○夢遊病と没我状態(トランス)との相違は何ですか。
「没我状態は上等の夢遊病というところである。没我状態下では、魂は一層独立したものとなっている」

○恍惚状態(エクスタシー)下の魂は、高級の世界に入っているわけですか。
「その通り。彼はその高い世界を見ている、その高い世界の住人達の喜びを受感している。しかし、霊が十二分に浄化していなければ、なお入っていけない高い世界がある」

○没我状態下の人が、地上を離れたい希望を示す時は、本気でそう言っているのですか、自己保存の本能からそうなるのですか。
「それは霊の浄化程度による。もし、本人が未来の状況が現在より良いことを見てとれば、自分を地上に繋いでいる紐を破る努力をするだろう」

○恍惚状態下の人をそのままにしておけば、魂は完全に肉体から離れてしまいますか。
「左様、死ぬかもしれない。
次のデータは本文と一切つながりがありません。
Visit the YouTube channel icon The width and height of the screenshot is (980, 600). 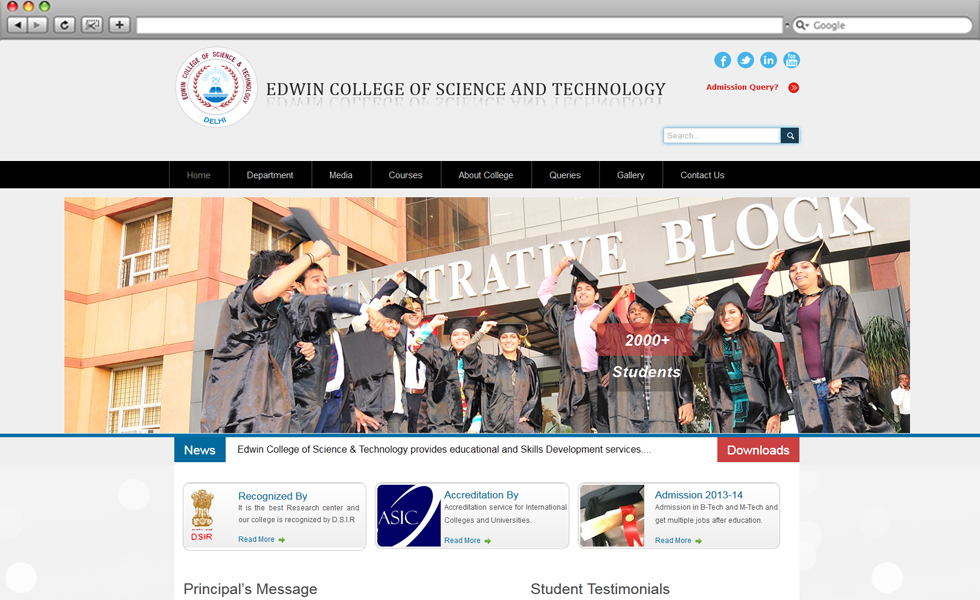pos(791,60)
従って、地上に繋ぎ止める為のあらゆる方法で本人を呼び戻さねばならない。なかんずく本人に次のことを分からせる必要がある、自分を地上に繋ぎ止めている鎖を断つことは、もしかしたら幸せになれるかもしれない世界との接触を、自分の手で切断することになるということを」

○恍惚状態下の者が、時に次のように申します。自分には、地上特有の思想や偏見にまみれた想像の産物か見えると。ということは、彼に見えるのは真実のものばかりとは限らぬということですか。
「本人にとっては真実なものである。ただ本人の霊は常に地上的観念の影響下にあるから、その方向でものを見るわけである。もっと正確に言えば、本人の偏見通りの、本人が身に付けた観念通りの、本人好みの言葉で表現しているということである」

○没我状態下の人の啓示は、どの程度信用できますか。
「間違いは大変多い。特に神秘的な問題に首を突っ込んだ時に多い。本人が自分の考えに酔ってしまったり、或いは欺瞞霊の玩具にされて、本人の熱心さを利用し、インチキ通信を押し付けられたりする」

○夢遊状況や没我状況下の現象は、結局のところ何と考えたらよろしいですか。未来生命への門と考えてはいけませんか。
「次のように言えばより正確になろう。夢遊病者はこの状況下で、自分の過去・未来の生活をチラリと見るかもしれない。これらの現象を研究してみなされ。理屈では入っていけない一個の神秘などより、更に多くのものの解釈に役立つだろう」

○夢遊病や没我状況下の現象は、唯物論と一致しますか。